Dr Sharashkin, editor of English translation of The Ringing Cedars Series by Vladimir Megre.

“In the Russian original these books have a very special vibration. When reading the Russian originals of these books I have very strong bodily sensations — a wave of cold air running up and down my back and I get chills all the time…”

– Dr Sharashkin

About Dr Sharashkin

Series Editor, Co-translator, and Founder of Ringing Cedars Press — the publisher of the Ringing Cedars Series in English

Together with his wife he has translated into Russian Small is Beautiful and A Guide for the Perplexed by E.F. Schumacher, The Secret Life of Plants by Peter Tompkins and Christopher Bird, The Continuum Concept by Jean Liedloff and Birth without Violence by Frederick Leboyer.

During the 3-year translation process of the Ringing Cedars Series, Dr Sharashkin has checked every sentence of the English against the original Russian for the "feeling" content and emotional impact. The English translation has been refined until the same powerful response could be felt.

Dr Sharashkin explains:

“The Russian language is really a language of the heart.
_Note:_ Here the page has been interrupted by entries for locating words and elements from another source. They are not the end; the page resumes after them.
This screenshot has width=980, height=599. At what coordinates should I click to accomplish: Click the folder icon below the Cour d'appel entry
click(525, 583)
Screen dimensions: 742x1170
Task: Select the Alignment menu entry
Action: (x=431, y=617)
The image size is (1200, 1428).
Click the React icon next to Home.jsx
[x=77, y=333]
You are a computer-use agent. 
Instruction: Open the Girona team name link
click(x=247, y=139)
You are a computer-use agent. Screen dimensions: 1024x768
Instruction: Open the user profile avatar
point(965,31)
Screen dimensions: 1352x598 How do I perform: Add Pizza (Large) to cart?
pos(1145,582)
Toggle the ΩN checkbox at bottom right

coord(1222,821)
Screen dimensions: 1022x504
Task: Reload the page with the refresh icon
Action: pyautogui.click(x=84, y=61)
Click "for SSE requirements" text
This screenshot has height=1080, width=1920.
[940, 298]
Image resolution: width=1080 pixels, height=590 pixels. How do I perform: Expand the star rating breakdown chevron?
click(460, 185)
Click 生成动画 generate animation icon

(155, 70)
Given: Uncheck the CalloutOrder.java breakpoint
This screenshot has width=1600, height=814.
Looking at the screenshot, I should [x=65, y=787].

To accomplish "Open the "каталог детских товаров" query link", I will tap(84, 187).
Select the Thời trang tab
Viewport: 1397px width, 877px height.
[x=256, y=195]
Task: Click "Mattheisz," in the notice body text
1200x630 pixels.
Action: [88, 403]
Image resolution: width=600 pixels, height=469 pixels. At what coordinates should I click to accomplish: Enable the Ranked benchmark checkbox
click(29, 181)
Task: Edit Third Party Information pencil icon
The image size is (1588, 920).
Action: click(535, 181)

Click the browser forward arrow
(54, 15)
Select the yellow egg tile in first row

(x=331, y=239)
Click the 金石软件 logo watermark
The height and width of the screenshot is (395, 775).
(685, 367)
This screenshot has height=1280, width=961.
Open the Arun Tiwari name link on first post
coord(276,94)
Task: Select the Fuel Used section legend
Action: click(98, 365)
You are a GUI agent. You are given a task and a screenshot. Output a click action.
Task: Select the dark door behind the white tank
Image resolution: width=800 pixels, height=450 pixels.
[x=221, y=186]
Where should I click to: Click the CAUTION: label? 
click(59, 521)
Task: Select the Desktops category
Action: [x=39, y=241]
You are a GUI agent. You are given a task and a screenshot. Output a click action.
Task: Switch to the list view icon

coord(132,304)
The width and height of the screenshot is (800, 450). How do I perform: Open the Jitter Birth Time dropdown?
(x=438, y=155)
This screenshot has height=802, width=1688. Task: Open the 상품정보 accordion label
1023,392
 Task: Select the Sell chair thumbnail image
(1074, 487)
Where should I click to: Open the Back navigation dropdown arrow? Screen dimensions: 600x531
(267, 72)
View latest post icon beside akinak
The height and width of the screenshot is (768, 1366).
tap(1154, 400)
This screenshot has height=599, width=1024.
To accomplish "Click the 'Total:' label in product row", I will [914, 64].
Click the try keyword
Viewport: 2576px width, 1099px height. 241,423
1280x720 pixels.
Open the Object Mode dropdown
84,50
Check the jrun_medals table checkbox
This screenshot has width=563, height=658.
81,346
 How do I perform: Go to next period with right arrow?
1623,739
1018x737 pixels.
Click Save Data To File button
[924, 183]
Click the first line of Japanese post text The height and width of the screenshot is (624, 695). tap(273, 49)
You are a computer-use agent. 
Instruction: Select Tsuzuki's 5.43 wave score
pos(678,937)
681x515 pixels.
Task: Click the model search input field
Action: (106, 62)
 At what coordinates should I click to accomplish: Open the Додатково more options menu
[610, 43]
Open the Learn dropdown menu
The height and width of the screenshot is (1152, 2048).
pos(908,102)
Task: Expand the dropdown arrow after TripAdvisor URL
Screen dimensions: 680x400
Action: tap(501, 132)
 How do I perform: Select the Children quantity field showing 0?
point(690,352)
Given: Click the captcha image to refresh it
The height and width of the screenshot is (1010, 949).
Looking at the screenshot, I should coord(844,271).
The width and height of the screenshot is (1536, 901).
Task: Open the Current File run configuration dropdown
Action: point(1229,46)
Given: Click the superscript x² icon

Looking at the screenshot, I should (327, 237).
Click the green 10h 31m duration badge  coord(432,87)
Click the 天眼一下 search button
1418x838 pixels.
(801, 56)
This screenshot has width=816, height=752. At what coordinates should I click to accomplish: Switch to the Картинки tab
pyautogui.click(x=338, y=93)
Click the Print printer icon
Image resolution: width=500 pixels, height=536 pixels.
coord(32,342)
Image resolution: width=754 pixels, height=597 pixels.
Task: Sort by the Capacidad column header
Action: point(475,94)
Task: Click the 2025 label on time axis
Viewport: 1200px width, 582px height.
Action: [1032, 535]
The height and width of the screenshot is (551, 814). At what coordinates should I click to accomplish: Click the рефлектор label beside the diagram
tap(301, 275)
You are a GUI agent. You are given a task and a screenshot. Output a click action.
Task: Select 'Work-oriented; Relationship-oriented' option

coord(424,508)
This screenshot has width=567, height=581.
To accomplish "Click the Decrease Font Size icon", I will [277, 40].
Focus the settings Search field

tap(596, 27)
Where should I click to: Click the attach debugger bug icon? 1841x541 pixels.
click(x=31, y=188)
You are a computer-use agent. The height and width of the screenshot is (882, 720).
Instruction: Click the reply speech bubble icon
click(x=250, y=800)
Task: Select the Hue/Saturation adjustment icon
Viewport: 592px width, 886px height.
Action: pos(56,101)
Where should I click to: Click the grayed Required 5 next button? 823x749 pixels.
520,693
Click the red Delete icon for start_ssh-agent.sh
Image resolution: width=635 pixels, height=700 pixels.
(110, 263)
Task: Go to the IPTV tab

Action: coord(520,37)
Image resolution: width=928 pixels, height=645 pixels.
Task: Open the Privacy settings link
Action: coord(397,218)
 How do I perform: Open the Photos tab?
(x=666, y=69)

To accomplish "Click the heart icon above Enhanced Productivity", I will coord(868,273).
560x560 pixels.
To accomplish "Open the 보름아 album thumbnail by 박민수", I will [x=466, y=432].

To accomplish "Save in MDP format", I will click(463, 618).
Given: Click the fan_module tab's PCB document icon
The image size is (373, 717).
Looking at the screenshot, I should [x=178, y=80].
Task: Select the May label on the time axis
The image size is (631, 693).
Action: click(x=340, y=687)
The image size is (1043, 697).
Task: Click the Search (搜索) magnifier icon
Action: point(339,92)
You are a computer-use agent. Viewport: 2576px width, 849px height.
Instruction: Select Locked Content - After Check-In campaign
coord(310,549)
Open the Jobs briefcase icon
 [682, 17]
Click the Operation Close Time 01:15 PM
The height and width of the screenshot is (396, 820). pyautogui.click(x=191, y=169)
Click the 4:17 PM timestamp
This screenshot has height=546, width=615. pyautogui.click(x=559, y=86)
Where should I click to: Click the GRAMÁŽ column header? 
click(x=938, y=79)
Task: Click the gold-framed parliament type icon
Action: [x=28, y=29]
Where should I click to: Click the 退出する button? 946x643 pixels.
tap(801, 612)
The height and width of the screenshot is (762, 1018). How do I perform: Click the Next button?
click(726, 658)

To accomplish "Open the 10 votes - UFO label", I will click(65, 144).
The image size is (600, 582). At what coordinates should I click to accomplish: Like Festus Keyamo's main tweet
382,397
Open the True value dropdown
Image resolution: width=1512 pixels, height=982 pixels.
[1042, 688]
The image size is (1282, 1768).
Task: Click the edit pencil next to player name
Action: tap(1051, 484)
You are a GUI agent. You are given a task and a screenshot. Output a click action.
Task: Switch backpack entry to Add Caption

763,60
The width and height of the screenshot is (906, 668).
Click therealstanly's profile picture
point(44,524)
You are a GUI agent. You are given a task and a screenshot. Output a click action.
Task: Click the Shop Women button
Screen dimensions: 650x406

It's of the same age as Sanskrit — so when you translate from this "language of the heart" into the English language — which is very pragmatic, very well-structured, very logical — it's really the language of the mind — you cannot just be translating words or even meanings of words — you need to be translating the experiences, the images, the feelings that stand behind the words and to rework the translation until the energy and vibration of the translation match that of the original.


Dr Sharashkin's Qualifications 

After receiving a Master's degree in Environmental Policy and Natural Resources Management from Indiana University at Bloomington, he headed the Conservation Finance and Economic Programme of the World Wide Fund for Nature (WWF Russia) in Moscow. During this time he also served as editor of Russia's largest environmental magazine, The Panda Times.

Dr Sharashkin wrote his doctoral dissertation on the spiritual, cultural and economic significance of the Russian dacha gardening movement, at the University of Missouri at Columbia.